Para imagens de fluorescência da amostra emulsificada, transfira a emulsão pcr em um tubo capilar de borossilicato de 50 micrômetros profundos com um perfil retangular, para permitir o arranjo das gotículas em uma monocamada fechada para imagem. Depois de fixar e selar os capilares em um slide de microscópio, carregue o slide no estágio do microscópio invertido. E no software de imagem de microscópio, selecione adquirir e viver rápido, para iniciar a aquisição de câmeras em tempo real.
Em seguida, observe a amostra sob campo brilhante e microscopia de fluorescência. Após a geração de gotículas e o ciclismo térmico, as gotículas podem ser introduzidas em um capilar de vidro com uma largura de um milímetro e uma altura de 50 micrômetros. Para obter uma distribuição monocamada das gotículas ideais para aquisição de imagens de fluorescência, as imagens podem então ser gravadas para cada comprimento de onda.

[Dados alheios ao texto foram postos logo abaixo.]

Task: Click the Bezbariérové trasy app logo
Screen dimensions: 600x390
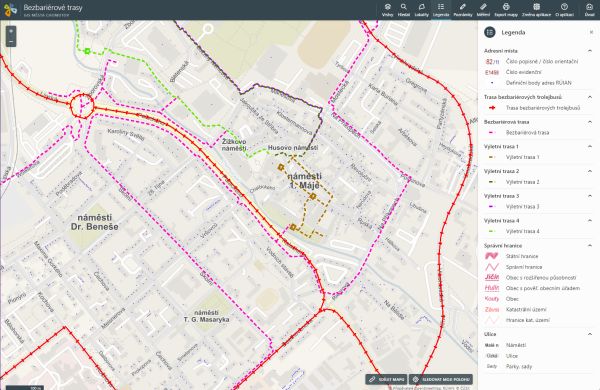Action: pos(10,10)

Após a análise da imagem, a intensidade da fluorescência de todas as gotículas em seus respectivos fluoroforos pode ser traçada para estabelecer o limiar das gotículas positivas e negativas. Após a identificação e contagem, as cópias por gotícula podem ser calculadas, e a porcentagem de células CD3+T, e células T cd4+25+regulamentares podem ser determinadas com base nas cópias metiladas CD3Z e FOXP3, respectivamente, com relação às cópias por gotícula do gene total ou c-less. Os valores por cento podem então ser comparados aos obtidos através de imagens de imunofluorescência usando os anticorpos apropriados.
Penso que a estabilidade da emulsão desde a geração de gotículas até as etapas de ciclismo térmico e de imagem final de gotículas é crucial para obter resultados precisos, confiáveis e reprodutíveis de quantificação. A personalização do MD PCR através da formulação de mixagem pcr sob medida pode ser usada para uma série de aplicações, incluindo pesquisa sobre câncer, diagnóstico de doenças infecciosas e análises no nível único celular.